Miley lo miró con el ceño fruncido, y entonces volvió a lo que él había dicho antes.
–¿Por qué es culpa mía?
–Tiene que serlo –respondió él, razonable–. Cada vez que tú está cerca, me pongo duro.
–Yo no hago nada. Tiene que ser culpa tuya.
–Tú respiras. Es evidente que con eso basta. –Volvió a dejarse caer sobre la cama y tiró de Miley, de modo que ésta quedó tumbada a medias encima de él. Con la mano libre le acarició la esbelta espalda y las curvas redondeadas de las nalgas–. En parte se debe a cómo hueles, a miel y canela, dulce y picante a un tiempo.

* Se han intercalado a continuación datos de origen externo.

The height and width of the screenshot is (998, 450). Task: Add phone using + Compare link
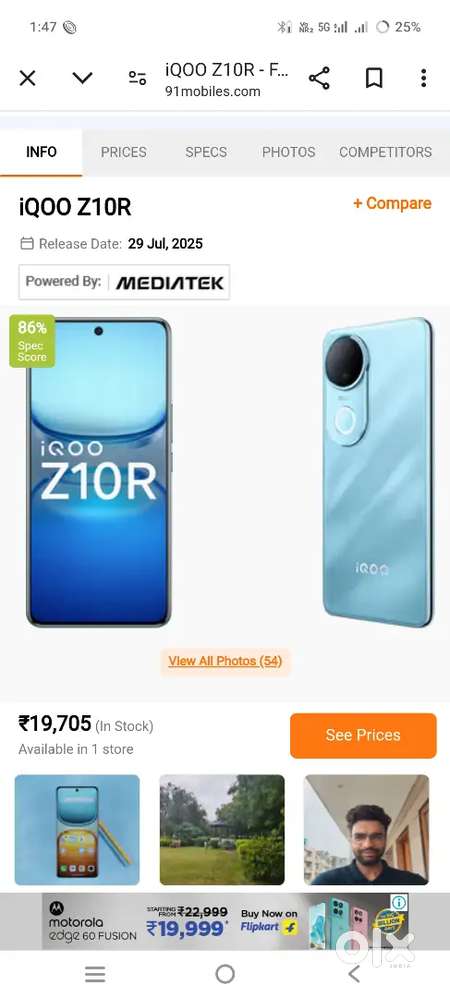tap(392, 203)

Miley alzó la cabeza y lo miró fijamente, atónita.
–A mí siempre me ha encantado cómo hueles tú –confesó–. Incluso cuando era pequeña. Pensaba que tenías el mejor olor del mundo, pero nunca he sabido describirlo con exactitud.
–¿Así que ya estabas loca por mí desde pequeña? –quiso saber Joe, complacido.

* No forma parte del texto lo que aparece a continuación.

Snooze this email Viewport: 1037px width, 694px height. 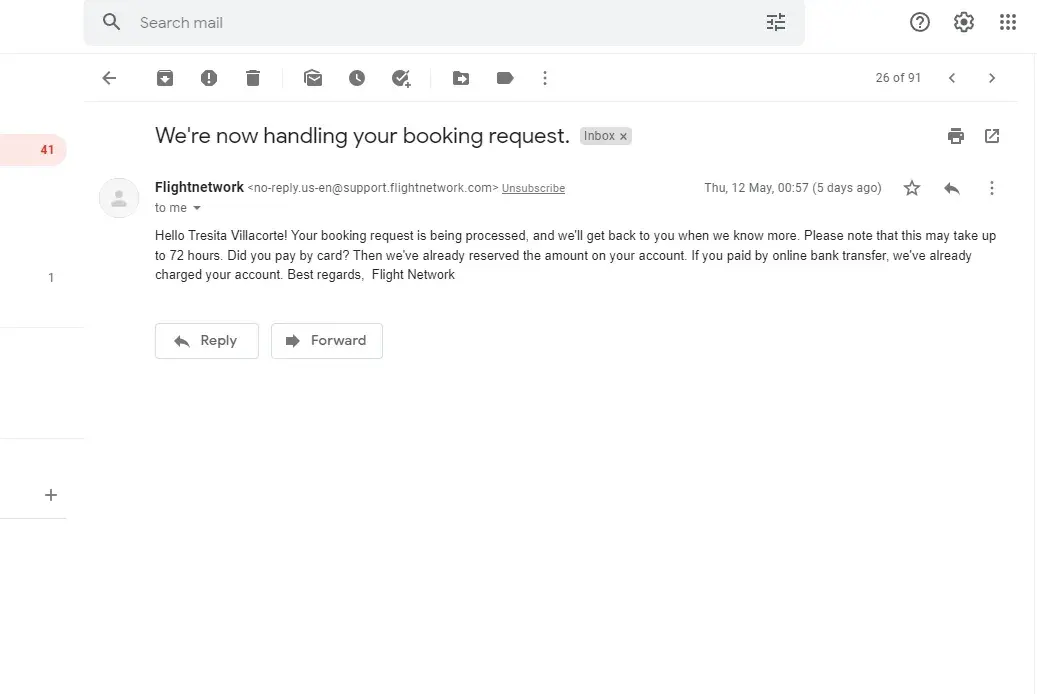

Para ocultar su expresión, Miley volvió a acomodar la cabeza en el hueco de su brazo e inhaló el delicioso aroma masculino que acababa de mencionar.
–No –dijo con suavidad–. No era ninguna locura.

Nick gruñó y se puso más cómodo, poniendo un muslo de ella encima de sus caderas. Miley sintió el pene vibrar como advertencia contra la suave piel de su pierna y después ceder de nuevo.
–Yo solía estar preocupado por ti –murmuró con la voz cada vez más soñolienta–. Eso de andar por los bosques tú sola...
Miley guardó silencio por espacio de unos instantes.
–¿Me veías muy a menudo?
–Un par de veces.
–Yo te vi a ti –dijo ella haciendo acopio de valor.
–¿En el bosque?
–En la casa de verano. Con Lindsey Partain. Te vi por la ventana.
Él abrió los ojos de golpe.
–¡Pequeña intrusa! –exclamó, y le pellizcó el trasero con fuerza–. Seguro que viste de todo.
–Desde luego que sí –afirmó Miley, frotándose las posaderas indignada. Se vengó retorciéndole el vello del pecho y tirando de él.
Nick soltó una exclamación y se frotó el pecho.
–¡Ay!
–La venganza es dulce –dijo ella–. Y rápida.
–Me acordaré de eso –repuso él mirándose el pecho–. Diablos, me has dejado una calva.
–De eso, nada.
Miley se frotó la mejilla contra él y cerró los ojos recreándose en sentirlo, tan cálido, sólido y vital. Se encontraba en el paraíso desde el momento en que él la tomó en brazos y la llevó a la cama. Estar allí tumbada con él, tan relajada, desaparecida toda hostilidad y con el deseo plenamente saciado, era más de lo que se había atrevido a anhelar en su vida. Ninguno de sus problemas estaba resuelto, y sin duda la hostilidad aparecería de nuevo, pero en aquel preciso instante era feliz.
Tan feliz, de hecho, que hubo sólo una pizca de dolor mezclado con la curiosidad cuando dijo:
–A Lindsey Partain le hiciste el amor en francés.
Nick había cerrado los ojos, adormecido, pero volvió a abrirlos de golpe.
–¿Qué?
–Te oí. Le hiciste el amor en francés. Le dijiste muchas palabras cariñosas y cumplidos.